Background/objectives: While outcomes for pediatric T-cell acute lymphoblastic leukemia (T-ALL) are favorable, there are few widely accepted prognostic factors, limiting the ability to risk stratify therapy.

Design/methods: Dana-Farber Cancer Institute (DFCI) Protocols 05-001 and 11-001 enrolled pediatric patients with newly diagnosed B- or T-ALL from 2005 to 2011 and from 2012 to 2015, respectively. Protocol therapy was nearly identical for patients with T-ALL (N = 123), who were all initially assigned to the high-risk arm. End-induction minimal residual disease (MRD) was assessed by reverse transcription polymerase chain reaction (RT-PCR) or next-generation sequencing (NGS), but was not used to modify postinduction therapy. Early T-cell precursor (ETP) status was determined by flow cytometry. Cases with sufficient diagnostic DNA were retrospectively evaluated by targeted NGS of known genetic drivers of T-ALL, including Notch, PI3K, and Ras pathway genes.

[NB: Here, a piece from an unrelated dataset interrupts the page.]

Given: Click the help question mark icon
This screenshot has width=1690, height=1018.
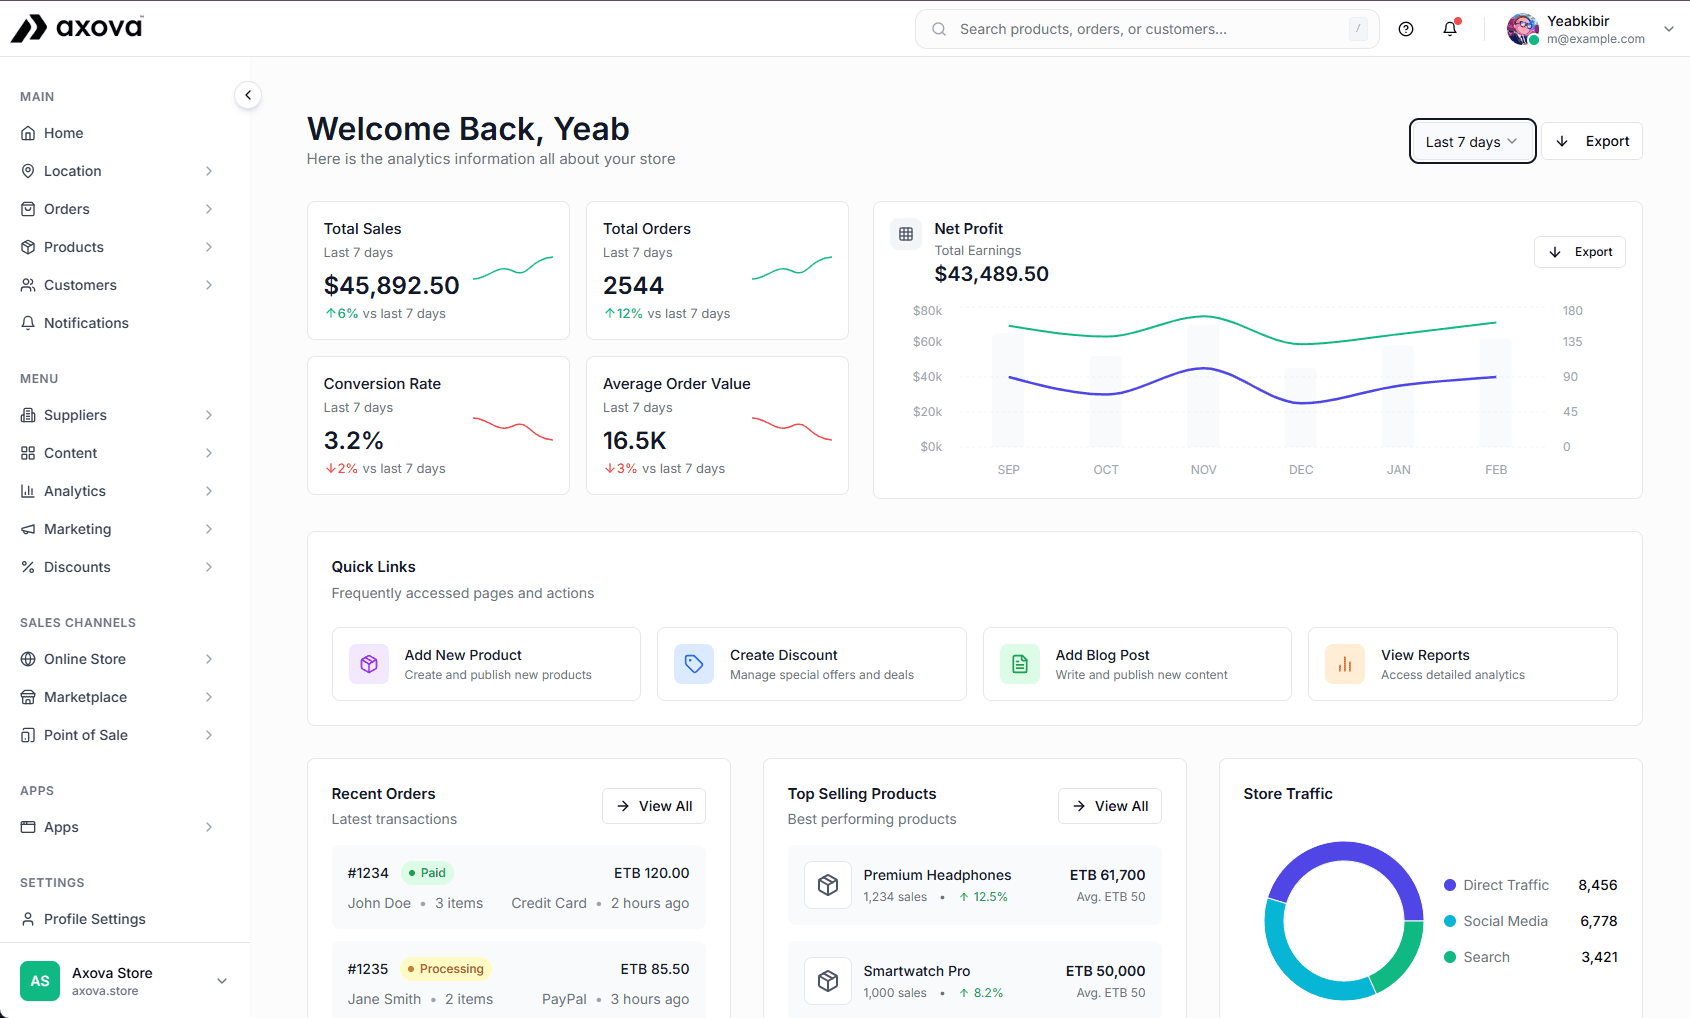Looking at the screenshot, I should coord(1406,29).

Results: The 5-year event-free survival (EFS) and overall survival (OS) for patients with T-ALL was 81% (95% CI, 73-87%) and 90% (95% CI, 83-94%), respectively. ETP phenotype was associated with failure to achieve complete remission, but not with inferior OS. Low end-induction MRD (<10-4 ) was associated with superior disease-free survival (DFS). Pathogenic mutations of the PI3K pathway were mutually exclusive of ETP phenotype and were associated with inferior 5-year DFS and OS.

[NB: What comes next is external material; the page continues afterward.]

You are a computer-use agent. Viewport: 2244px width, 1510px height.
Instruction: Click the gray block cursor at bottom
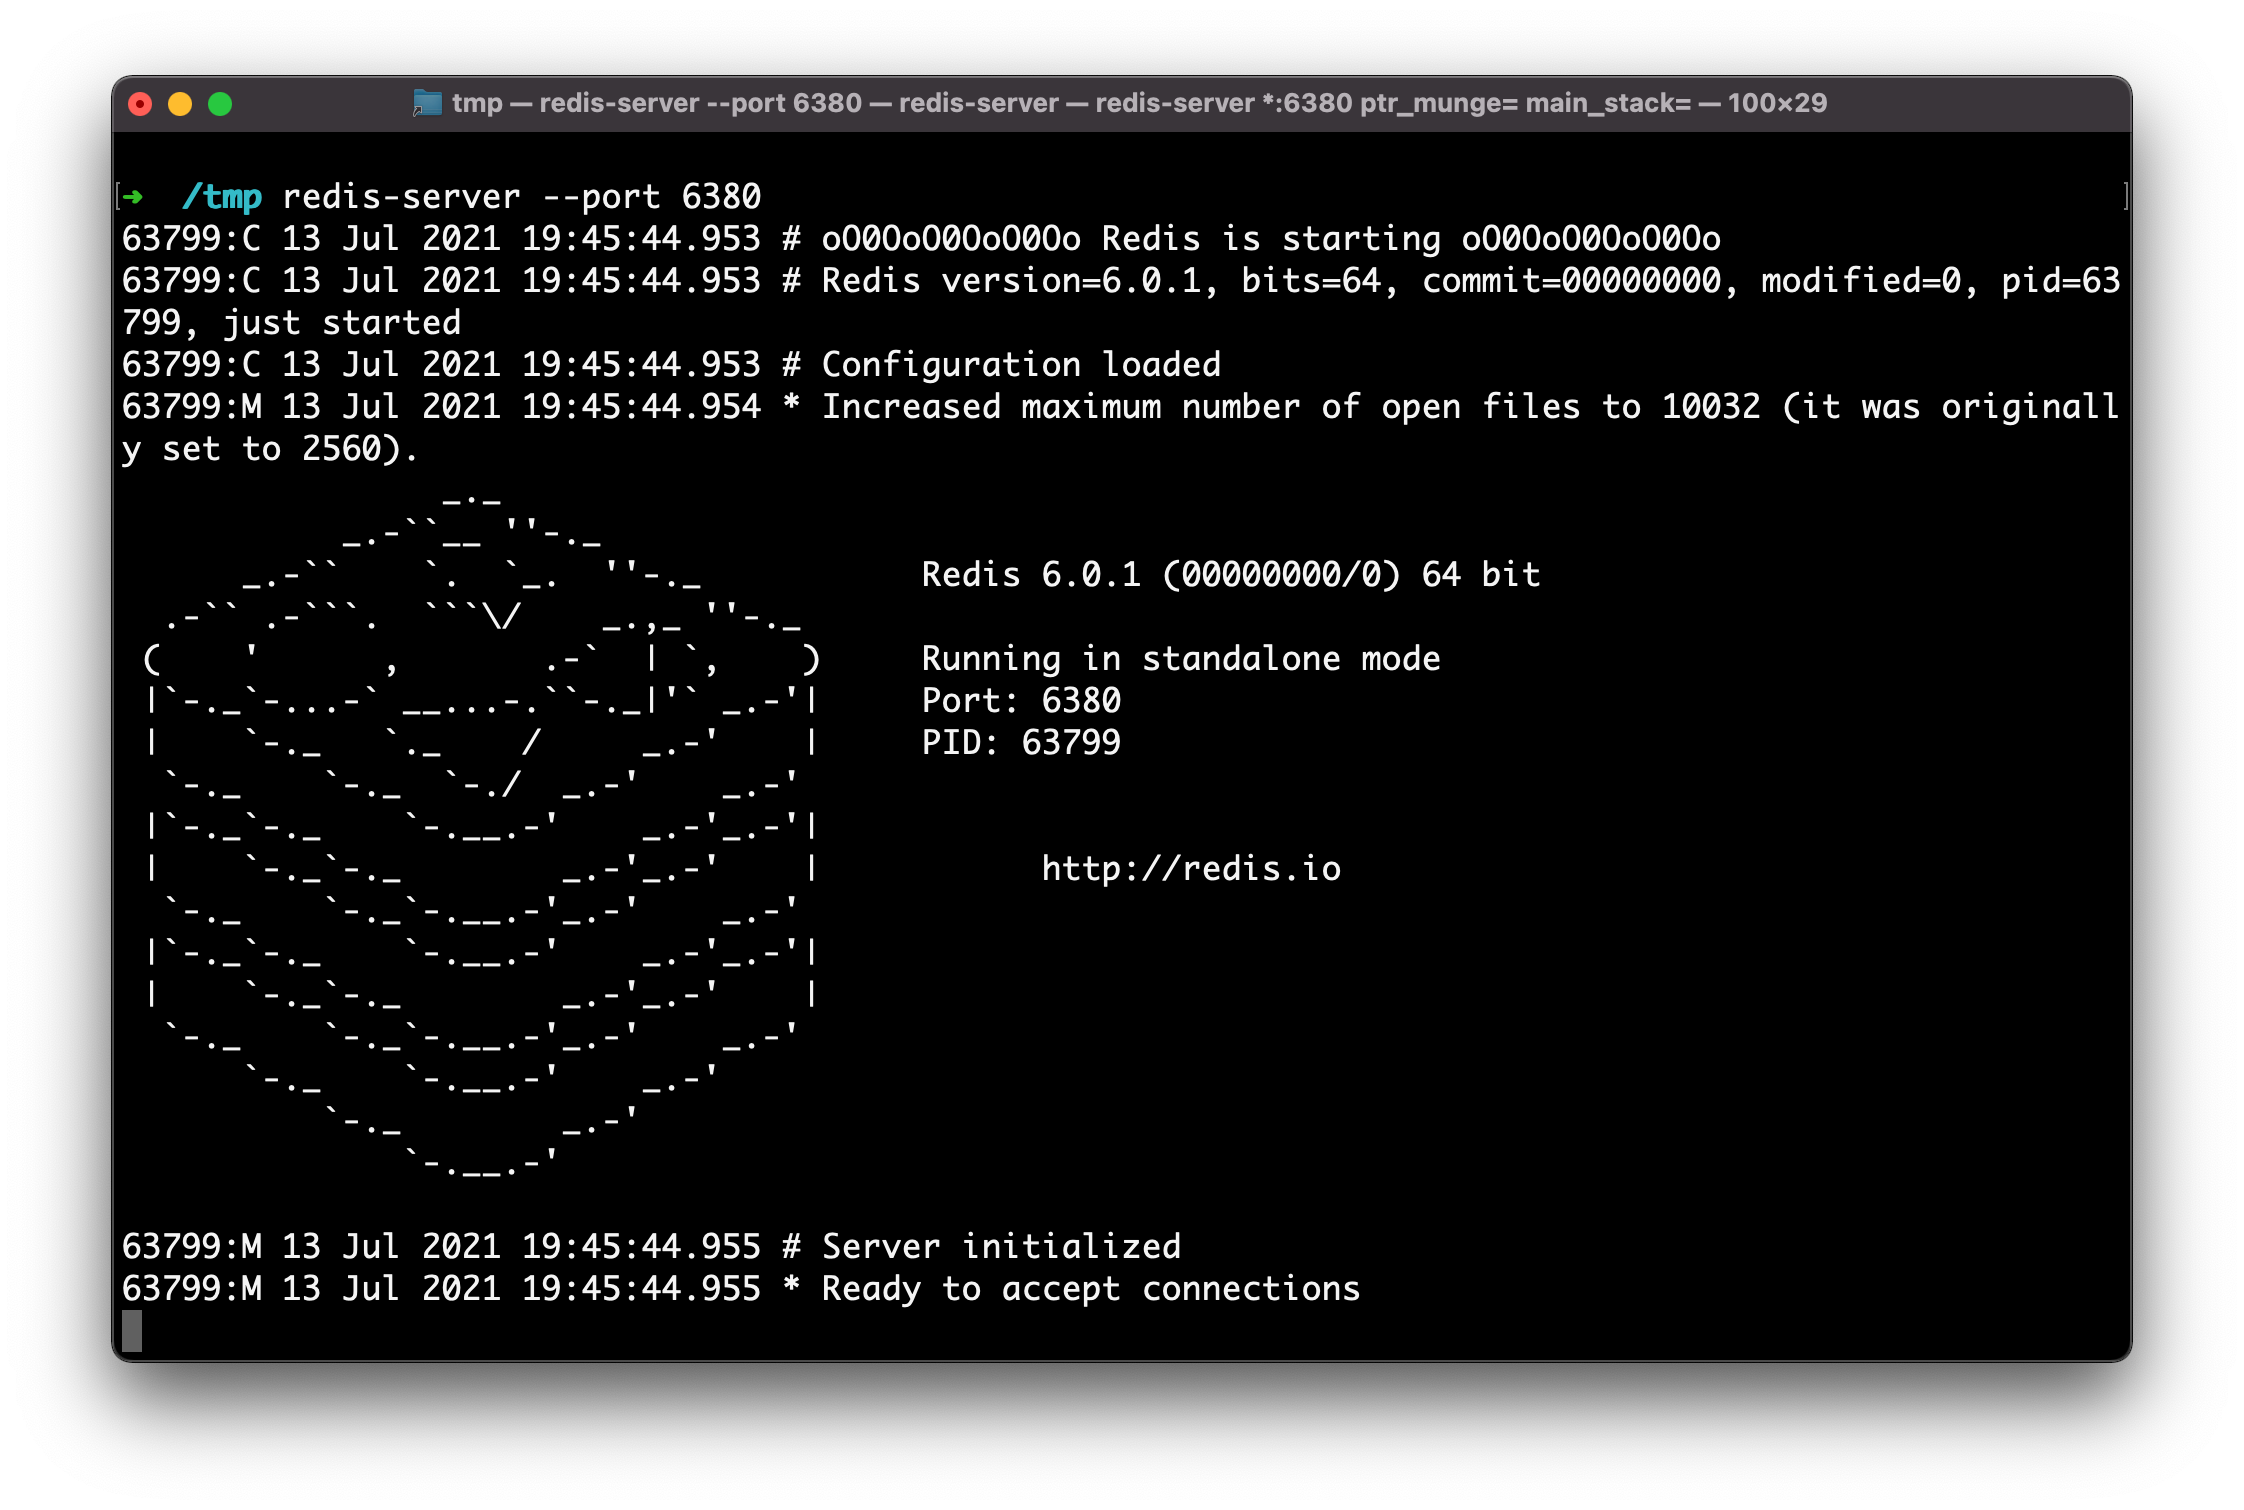point(132,1331)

Conclusions: Together, our findings demonstrate that ETP phenotype, end-induction MRD, and PI3K pathway mutation status are prognostically relevant in pediatric T-ALL and should be considered for risk classification in future trials. DFCI Protocols 05-001 and 11-001 are registered at www.clinicaltrials.gov as NCT00165087 and NCT01574274, respectively.

Keywords: ALL; T-ALL; clinical trials; minimal residual disease; molecular diagnosis and therapy; pediatric oncology.

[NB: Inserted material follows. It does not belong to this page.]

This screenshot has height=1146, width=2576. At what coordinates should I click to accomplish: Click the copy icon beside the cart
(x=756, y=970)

Conflict of interest statement

Conflict of Interest Statement: All other authors declare no competing financial interests.

© 2020 The Authors. Pediatric Blood & Cancer published by Wiley Periodicals, Inc.

Figures

FIGURE 1
FIGURE 1
DFCI 05-001 and 11-001 patient enrollment and risk group stratification for patients with T-ALL All patients with T-ALL were enrolled to the initial HR arm and received a multiagent induction regimen. Final risk stratification was performed post-induction chemotherapy for patients who achieved CR. Three patients with T-ALL were upstaged to the final VHR arm (one participant on the basis of a KMT2A-rearrangement and two participants with ETP-ALL). Details of protocol therapy are provided in Supplementary Information Table S1. CR, complete remission; HR, high risk; VHR, very high risk; Ph, Philadelphia chromosome.
FIGURE 2
FIGURE 2
Outcomes for patients with T-ALL treated on DFCI 05-001 and 11-001. (A) Kaplan-Meier analysis of overall (OS) and event-free (EFS) survival for all 123 patients with T-ALL treated on DFCI 05-001 and 11-001. (B) End-induction minimal residual disease (MRD) results for T-ALL participants treated on DFCI Protocols 05-001 and 11-001. Kaplan-Meier analysis of (C) disease-free survival (DFS) and (D) OS for patients with low (−4) and high (≥10−4) MRD; and (E) EFS and (F) OS for ETP vs. non-ETP ALL. A two-sided log rank (Mantel-Cox) test was used to test for differences in survival between groups in panels B-F. ■ denotes MRD assessment by RT-PCR; ▲ denotes MRD assessment by NGS of Ig and TCR rearrangements. MRD, Minimal residual disease.
FIGURE 3
FIGURE 3
Mutational landscape and clinical outcomes of patients with T-ALL on DFCI 05-001 and 11-001. Summary of pathogenic mutations identified within Notch, PI3K, and Ras signaling pathways that are known to drive T-ALL and clinical outcome in patients treated on DFCI 05-001 and 11-001. ETP, Early T-cell Precursor; MRD, Minimal residual disease.